■ **Exercise description**
Using the data that follows, return exactly the lines from the one that contains "Task: Open the Read breadcrumb link" through the one that contains "Viewport: 947px width, 464px height.", ends included.

-- Supplied data follows --

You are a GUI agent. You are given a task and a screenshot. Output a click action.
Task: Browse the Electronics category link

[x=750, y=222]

-- Supplied data concluded --
-- Supplied data follows --

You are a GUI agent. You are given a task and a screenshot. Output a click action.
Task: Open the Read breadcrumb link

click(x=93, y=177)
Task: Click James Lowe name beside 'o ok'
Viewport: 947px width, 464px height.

-- Supplied data concluded --
-- Supplied data follows --

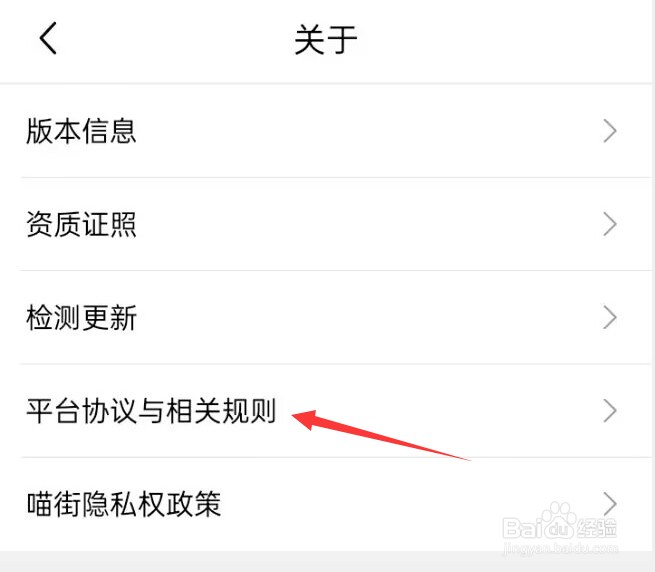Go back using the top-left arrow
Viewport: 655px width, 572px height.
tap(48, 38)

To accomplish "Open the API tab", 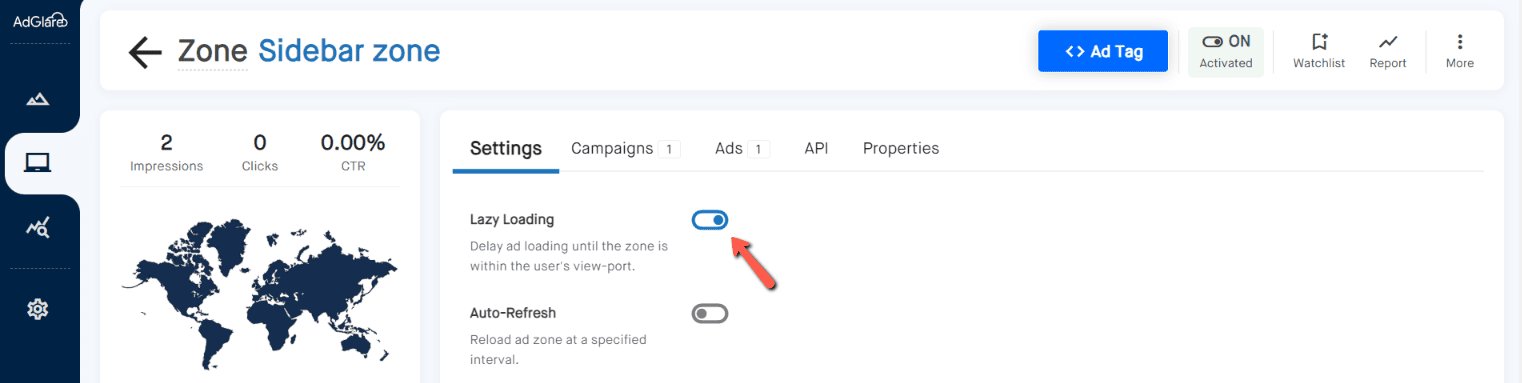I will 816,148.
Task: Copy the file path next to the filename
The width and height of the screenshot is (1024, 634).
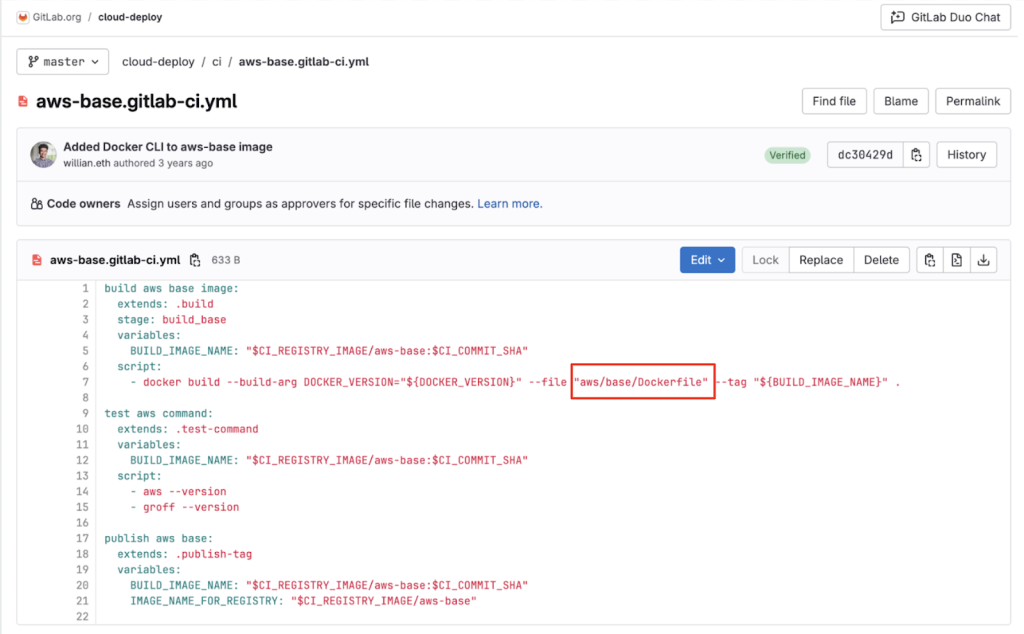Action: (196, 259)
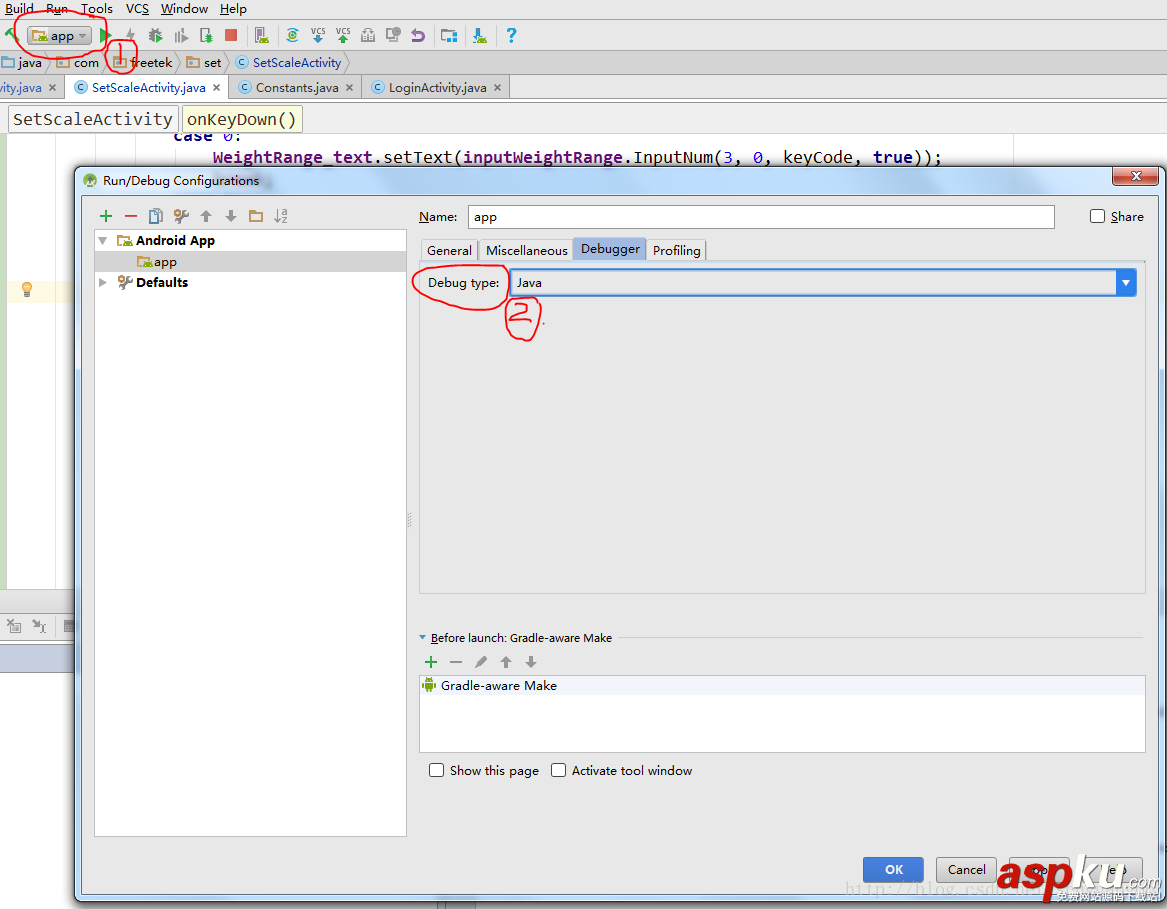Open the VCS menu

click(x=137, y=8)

-- Supplied data concluded --

■ **Written response**
Task: Open the Read breadcrumb link

click(x=93, y=177)
Task: Click James Lowe name beside 'o ok'
Viewport: 947px width, 464px height.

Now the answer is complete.